On 04/06/2017 10:47 PM, Wojtek Porczyk wrote:
On Tue, Apr 04, 2017 at 03:31:27PM +0100, Daniel P. Berrange wrote:
> $ python3 ./examples/event-test.py --loop=asyncio --timeout=30 qemu:///session
Thank you for this update. I tested it backported to 3.1.0 with xen:/// using
event-test.py and also with our own code. Looks good to me.
I encountered one small problem, which I believe is orthogonal to the patch series:
On Tue, Apr 04, 2017 at 03:31:32PM +0100, Daniel P. Berrange wrote:
> diff --git a/examples/event-test.py b/examples/event-test.py
> index 751a140..ac9fbe1 100755
> --- a/examples/event-test.py
> +++ b/examples/event-test.py
> + netcallbacks = []
> + netcallbacks.append(vc.networkEventRegisterAny(None,
libvirt.VIR_NETWORK_EVENT_ID_LIFECYCLE, myNetworkEventLifecycleCallback, None))
With vc = libvirt.open('xen:///') and with libvirt{,-python}-3.1.0 this line
causes an
exception:
libvirt.libvirtError: this function is not supported by the connection driver:
virConnectNetworkEventRegisterAny
That's because we don't have a network driver for XEN. Usually, for
stateful drivers (those which require daemon to run, e.g. qemu, lxc, ..)

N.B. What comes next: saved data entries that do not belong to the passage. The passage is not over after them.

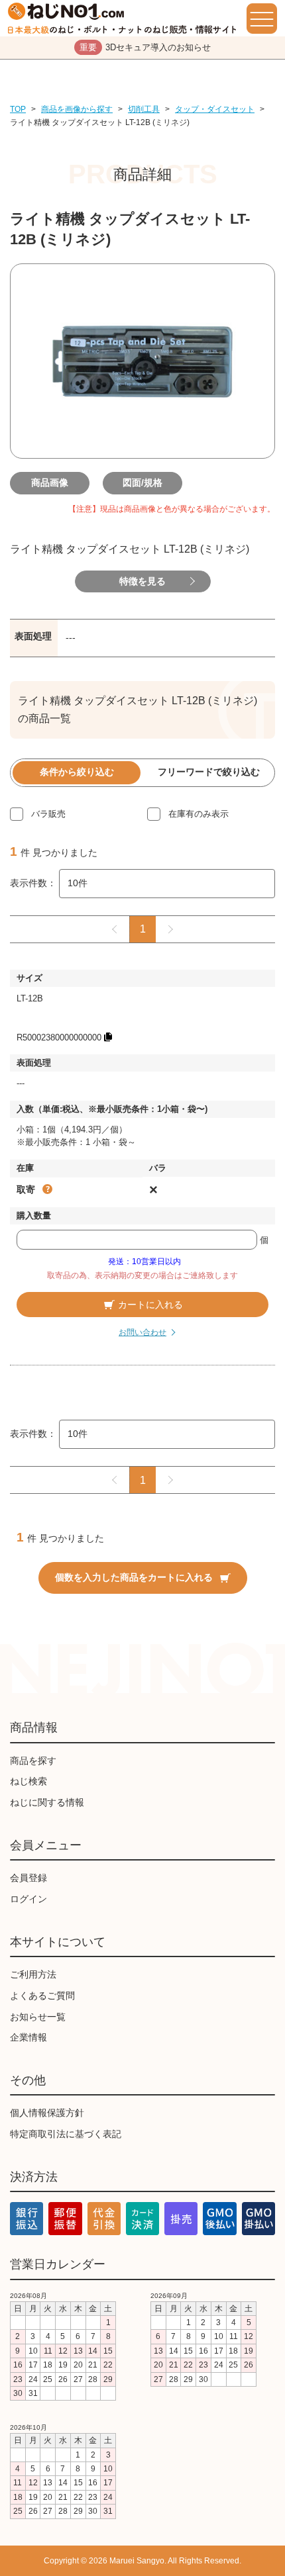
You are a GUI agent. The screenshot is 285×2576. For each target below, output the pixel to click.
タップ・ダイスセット (215, 109)
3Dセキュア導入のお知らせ (145, 47)
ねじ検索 (28, 1781)
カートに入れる (150, 1304)
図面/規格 (142, 482)
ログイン (28, 1899)
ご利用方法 (33, 1974)
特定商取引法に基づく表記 (65, 2134)
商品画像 (49, 482)
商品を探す (33, 1760)
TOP (18, 109)
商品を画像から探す (77, 109)
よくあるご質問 (42, 1995)
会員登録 (28, 1877)
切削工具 (144, 109)
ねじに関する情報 (47, 1802)
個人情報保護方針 (47, 2112)
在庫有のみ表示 (198, 814)
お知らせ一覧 (38, 2016)
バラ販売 (48, 814)
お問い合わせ (142, 1332)
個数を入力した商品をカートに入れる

they can use our own bridge driver for network (it creates a bridge to
which domain NICs are plugged in). However, then we have bunch of
stateless driver for which libvirt is just a wrapper over their APIs.
For those we would need a separate network driver that does the API
wrapping. And it looks like there's none for XEN. Not sure whether
there's something to wrap though. I mean I've no idea what XEN
networking capabilities are.
But what we can do here is to surround networkEvenRegisterAny() call
with try {} except () block and ignore ENOSUPP error.